• STATED TASK 1
Tally the rows below that contain the string "width", and reply with only that number.

╭─ SOURCE TEXT

Announcement

Collapse
No announcement yet.
X
  • Filter
  • Time
  • Show
Clear All
new posts

  • Date Conversion

    Hello,

    I am trying to expend one data set with another data set by using the command "append using, keep (...)". However, I have realised that the "date" variable in both data sets do not have the same format. In the master data set the date is formatted as " 5 August 2020" while in the other data set it is formatted as "Sunday, 17th November 2019". I have realised that there seems a problem in expanding variable observations if they are not in the same format. It looks like the data entries for the dates are ignored when expanding the master data set. Can someone help with formatting "Sunday, 17th November 2019" into a proper date format for appending?

    Thank you.

  • #2
    I take it that expend and expand are typos for append: that's more than trivial because there is an expand process in Stata which is covered by the expand command.

    The word format is overloaded in computing. It can mean file format, data format (structure or layout), display format, .... Here I guess you mean something else, namely that your dates are string variables with weekday as preamble in one place but not in another. If so, that's soluble. Appending wouldn't work to put values in the same variable if the original variables were of quite different types.


    Code:
    clear
    input str26 problemdate
    "5 August 2020"
    "Sunday, 17th November 2019"
    end
    
    gen betterdate = daily(problemdate, "DMY")
    
    gen problemdate2 = substr(problemdate, strpos(problemdate, ",") + 1, .) if missing(betterdate)
    
    
    foreach el in st nd rd th {
      replace problemdate2 = subinstr(problemdate2, "`el'", "", .)
    }
    
    replace betterdate = daily(problemdate2, "DMY") if missing(betterdate)
    format betterdate %td
    order problemdate problemdate2 betterdate
    
    list
    
         +------------------------------------------------------------+
         |                problemdate        problemdate2   betterd~e |
         |------------------------------------------------------------|
      1. |              5 August 2020                       05aug2020 |
      2. | Sunday, 17th November 2019    17 November 2019   17nov2019 |
         +------------------------------------------------------------+
    Otherwise put, string dates such as "5 August 2020" are easy. But if your strings contain other elements you may need to strip those other elements out.

    If this answer doesn't make sense, or other problems remain, then you please need to do as we ask in https://www.statalist.org/forums/help#stata (emphasis added on date variables).


    12.2 What to say about your data



    We can understand your dataset only to the extent that you explain it clearly.

    The best way to explain it is to show an example. The community-contributed command dataex makes it easy to give simple example datasets in postings. It was written to support Statalist and its use is strongly recommended. Usually a copy of 20 or so observations from your dataset is enough to show your problem. See help dataex for details.

    As from Stata 15.1 (and 14.2 from 19 December 2017), dataex is included with the official Stata distribution. Users of Stata 15 (or 14) must update to benefit from this. Users of Stata 16 or 17 need not do anything: dataex is already part of your installation.

    Users of earlier versions of Stata must install dataex from SSC before they can use it. Type ssc install dataex in your Stata.

    The merits of dataex are that we see your data as you do in your Stata. We see whether variables are numeric or string, whether you have value labels defined and what is a consequence of a particular display format. This is especially important if you have date variables. We can copy and paste easily into our own Stata to work with your data.

    If your dataset is confidential, then provide a fake example instead.

╰─
╭─ MATERIAL PROVIDED

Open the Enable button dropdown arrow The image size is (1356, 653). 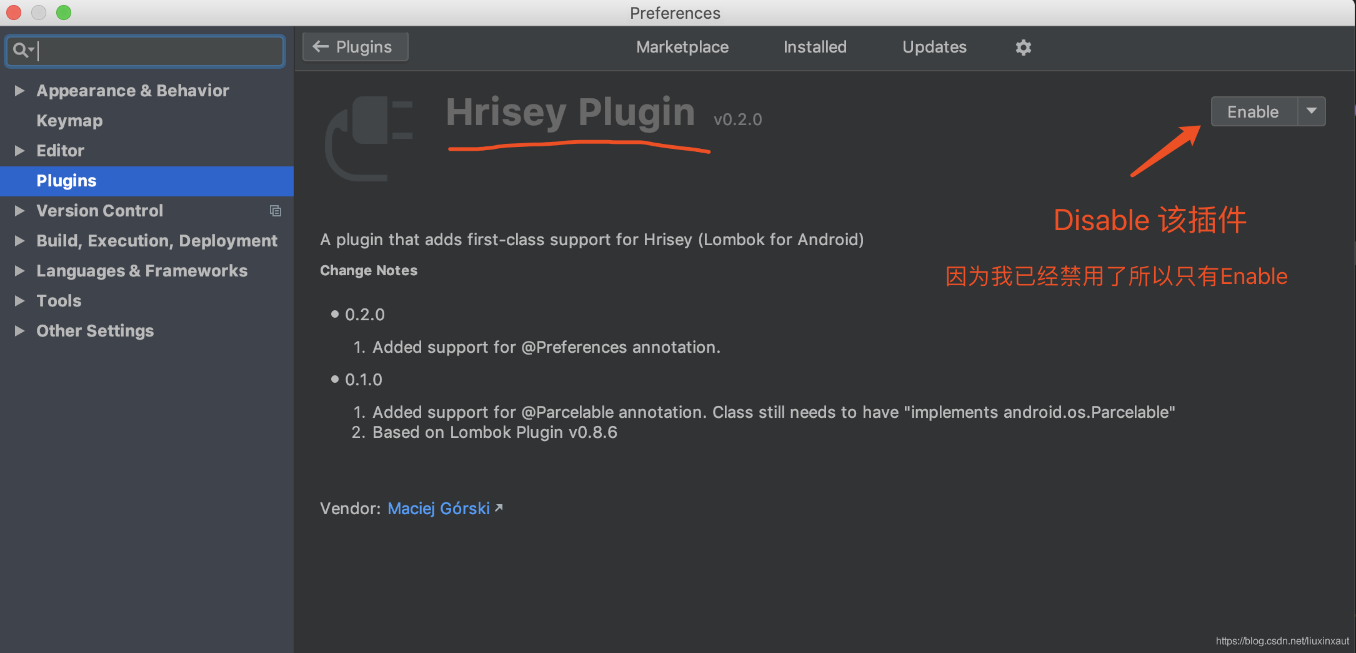tap(1311, 111)
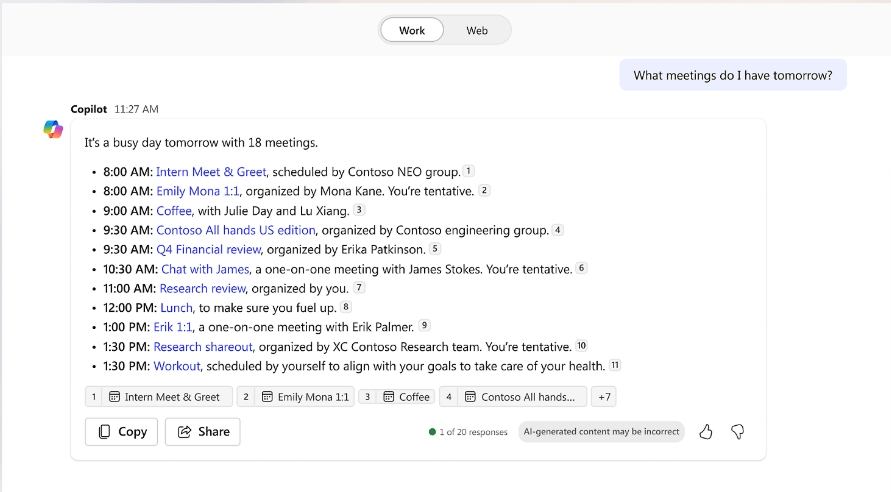Click citation footnote 5 after Erika Patkinson
The width and height of the screenshot is (891, 492).
pyautogui.click(x=435, y=249)
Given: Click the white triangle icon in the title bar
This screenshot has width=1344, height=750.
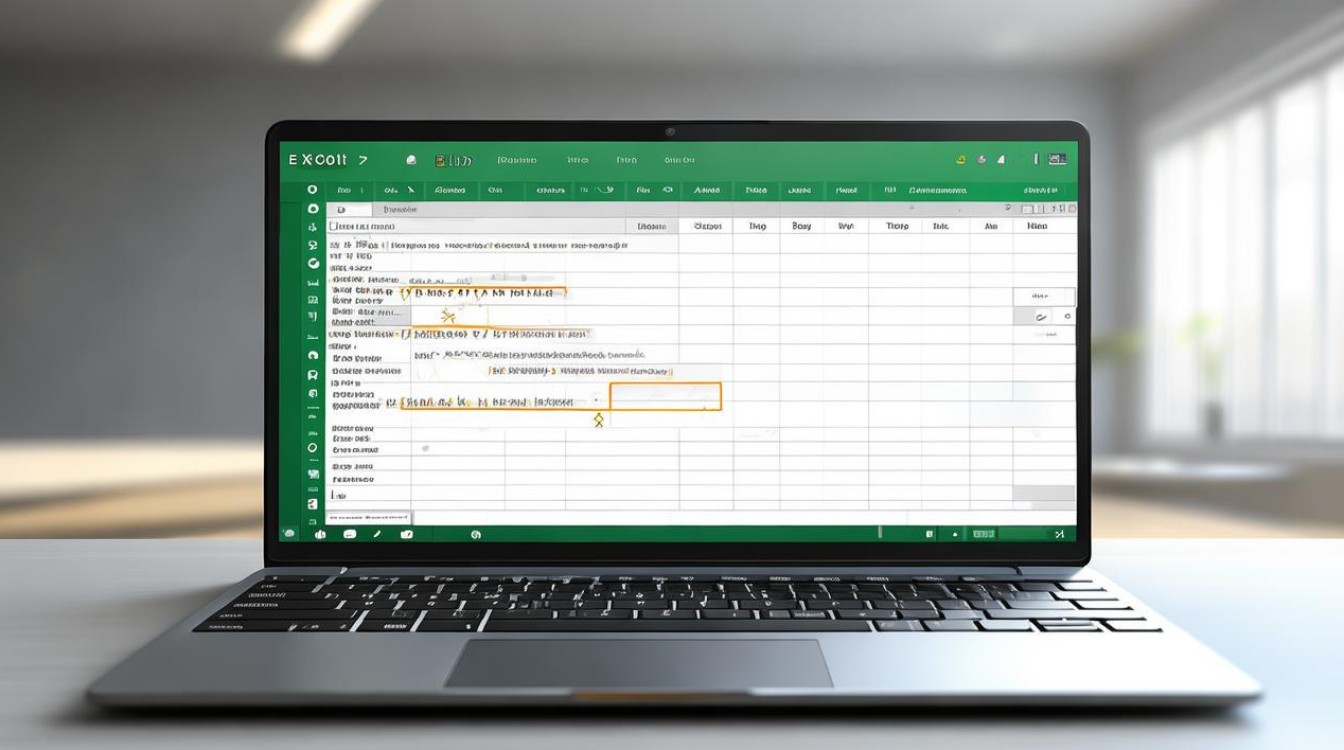Looking at the screenshot, I should 1002,159.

╰─

• STATED TASK 2
Please reproduce the part of the forum thread above between "Users of earlier" and "fake example instead.", inclusive.

• COMPLETE ANSWER 1
2

• COMPLETE ANSWER 2
Users of earlier versions of Stata must install dataex from SSC before they can use it. Type ssc install dataex in your Stata.

    The merits of dataex are that we see your data as you do in your Stata. We see whether variables are numeric or string, whether you have value labels defined and what is a consequence of a particular display format. This is especially important if you have date variables. We can copy and paste easily into our own Stata to work with your data.

    If your dataset is confidential, then provide a fake example instead.